• **Written problem 1**:
Output the passage of the text on The 7th Portal between "The 7th Portal premiered" and "visible on television.", inclusive, copied exactly.
Extracted text start
The 7th Portal is an American animated web series produced by Stan Lee in 1999. It was the first global team of cyber Super Heroes produced by Stan Lee.  The main content of the series is an Internet-based adventure in which six characters from all over the world who got their super powers in cyberspace are drawn into the Web and must fight super villains.

The 7th Portal premiered on the new animation hub Shockwave, on February 29, 2000, when its global launch overwhelmed Macromedia's servers. It became the most successful web originated animated series, being picked up by Fox in mid run, for distribution on TV in South America and Europe. Twenty-two episodes were made, of which the first twenty were shown on-line before the website went bankrupt. The final two episodes were only visible on television.

Main plot 
The 7th Portal told the story of Izayus (played by Stan Lee) when he approaches a young beta tester named Peter Littlecloud. He claims to have a game that will let him and his friends fight real monsters, which he projects holographically using the CD-ROM he claims contains the game. The game's premise is that there are six other dimensions, all of which have been conquered by the evil Lord Mongorr (who was Izayus's brother). The players need to take the form of a superhero in order to stop him from opening the portal to the seventh universe, their own.
Extracted text end
• **Written problem 2**:
Return every line of the records exactly as they appear, leaving nothing out.
Dataset entries start
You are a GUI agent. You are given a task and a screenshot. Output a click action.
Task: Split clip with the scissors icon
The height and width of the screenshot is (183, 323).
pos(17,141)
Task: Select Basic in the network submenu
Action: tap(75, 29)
Dataset entries end
• **Finished answer 1**:
The 7th Portal premiered on the new animation hub Shockwave, on February 29, 2000, when its global launch overwhelmed Macromedia's servers. It became the most successful web originated animated series, being picked up by Fox in mid run, for distribution on TV in South America and Europe. Twenty-two episodes were made, of which the first twenty were shown on-line before the website went bankrupt. The final two episodes were only visible on television.

• **Finished answer 2**:
You are a GUI agent. You are given a task and a screenshot. Output a click action.
Task: Split clip with the scissors icon
The height and width of the screenshot is (183, 323).
pos(17,141)
Task: Select Basic in the network submenu
Action: tap(75, 29)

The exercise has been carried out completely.